PROBLEM 1: Reproduce the golf memoir's text between "Large metal clubs?" and "up the driveway...", inclusive.
PROBLEM 2: Which geographic place names appear in the golf memoir?

PROVIDED PASSAGE:
—————
I used to be quite the golfer. My grandad, being the life member of a noted course in Northern Ireland, coaxed me into taking up the game, and I took it up with a gusto. I’m still not that bad with my mashie niblick today out on the Weymouth pitch and putt, but back in my teens, it was a bit of a steep learning curve.
Large metal clubs? Small round projectile weapons? Entrusted to me by unsuspecting parents? Were they mad? I mean, what possible damage could I do?
I’ll draw a discrete veil over my dad’s greenhouse. It was a one hundred per cent fluky accident. All I was doing was practicing my short game up and down the garden, aiming for the washing line pole. One tremendously skillful shot actually hit the target, but with a little more power than intented. The ricochet resulted in a subsequent loss of pocket money, and a ban on playing round the house. My Uncle Mick (one of those people who cannot drive past a golf course without slowing down to a crawl while saying “Oooh! Golf!”) actually practiced by chipping balls over his house. Woe betide anyone coming up the driveway...
It was decided, therefore, that I should go on a golfing holiday. Not only that, my parents could kill several birds with one stone by sending me over to Ireland to stay with my golf-mad grandparents and have me out of the house for a couple of weeks. They even gave me spending money. Lots of it, and my green fees would be covered for the whole holiday. They even lay on a golfing partner - a local kid about my age named William by his none-more-Orange parents - to play with. I promised to be on my best behaviour. As if I would let them down.
It was ace. I would meet William at nine in the morning, and we would go round the course again and again until it was time to go home in the evening. Sometimes we’d even manage to complete a hole without hacking it to pieces. William even managed a hole-in-one on the short fourth - a fluke of a shot that went in off a tree, but as there was no adult member around to witness it, the feat existed only in our twisted memories. To celebrate, we fished a load of old balls out of the pond and took turns at whacking them off the sixth tee into the sea of Belfast Lough, no more than thirty yards away.
I had recently become a New Romantic, discovering the delights of the mighty Ultravox and Depeche Mode. I hefted my clubs round the course in the full outfit.
“That long black coat of yours,” said Grandad, “Is costing you two shots a hole.”
Yes, but dammit, I was the coollest kid on the course. Not for me the tartan trousers and the pringle jersey! It was black, black, black, but I did spare the old man’s blushes by going light on the make-up.
On July 29th 1981, William and I had the entire course to ourselves as one Charles Windsor tied the knot with a certain Diana Spencer. We went round four times and then hogged the snooker room until we were kicked out at closing time. Ah, the life of the teenage hustler.
—————
RECORD EXTRACTS:

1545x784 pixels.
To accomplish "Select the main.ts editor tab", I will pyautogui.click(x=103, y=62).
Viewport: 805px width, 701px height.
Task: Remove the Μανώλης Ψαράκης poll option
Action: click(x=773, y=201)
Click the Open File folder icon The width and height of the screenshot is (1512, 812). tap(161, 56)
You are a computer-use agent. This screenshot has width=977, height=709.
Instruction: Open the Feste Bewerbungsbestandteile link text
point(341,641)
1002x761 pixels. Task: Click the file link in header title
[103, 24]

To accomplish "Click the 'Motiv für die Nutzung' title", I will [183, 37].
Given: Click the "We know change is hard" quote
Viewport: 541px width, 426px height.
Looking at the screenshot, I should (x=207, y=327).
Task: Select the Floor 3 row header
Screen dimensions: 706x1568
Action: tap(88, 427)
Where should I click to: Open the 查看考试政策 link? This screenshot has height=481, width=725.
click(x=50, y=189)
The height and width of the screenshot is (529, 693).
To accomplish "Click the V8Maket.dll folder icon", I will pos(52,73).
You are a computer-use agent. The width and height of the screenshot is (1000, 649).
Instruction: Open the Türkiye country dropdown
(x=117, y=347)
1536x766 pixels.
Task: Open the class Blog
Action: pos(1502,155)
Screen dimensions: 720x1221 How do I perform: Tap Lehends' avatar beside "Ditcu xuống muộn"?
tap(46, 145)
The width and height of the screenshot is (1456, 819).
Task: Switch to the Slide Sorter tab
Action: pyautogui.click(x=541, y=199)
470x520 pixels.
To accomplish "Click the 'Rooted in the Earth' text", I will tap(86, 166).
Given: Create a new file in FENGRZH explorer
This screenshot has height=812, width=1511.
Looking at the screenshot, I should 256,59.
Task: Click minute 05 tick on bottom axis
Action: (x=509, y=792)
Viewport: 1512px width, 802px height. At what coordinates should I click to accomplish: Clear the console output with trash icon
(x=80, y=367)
—————
COMPLETE ANSWER 1:
Large metal clubs? Small round projectile weapons? Entrusted to me by unsuspecting parents? Were they mad? I mean, what possible damage could I do?
I’ll draw a discrete veil over my dad’s greenhouse. It was a one hundred per cent fluky accident. All I was doing was practicing my short game up and down the garden, aiming for the washing line pole. One tremendously skillful shot actually hit the target, but with a little more power than intented. The ricochet resulted in a subsequent loss of pocket money, and a ban on playing round the house. My Uncle Mick (one of those people who cannot drive past a golf course without slowing down to a crawl while saying “Oooh! Golf!”) actually practiced by chipping balls over his house. Woe betide anyone coming up the driveway...

COMPLETE ANSWER 2:
Northern Ireland
Weymouth
Ireland
Belfast Lough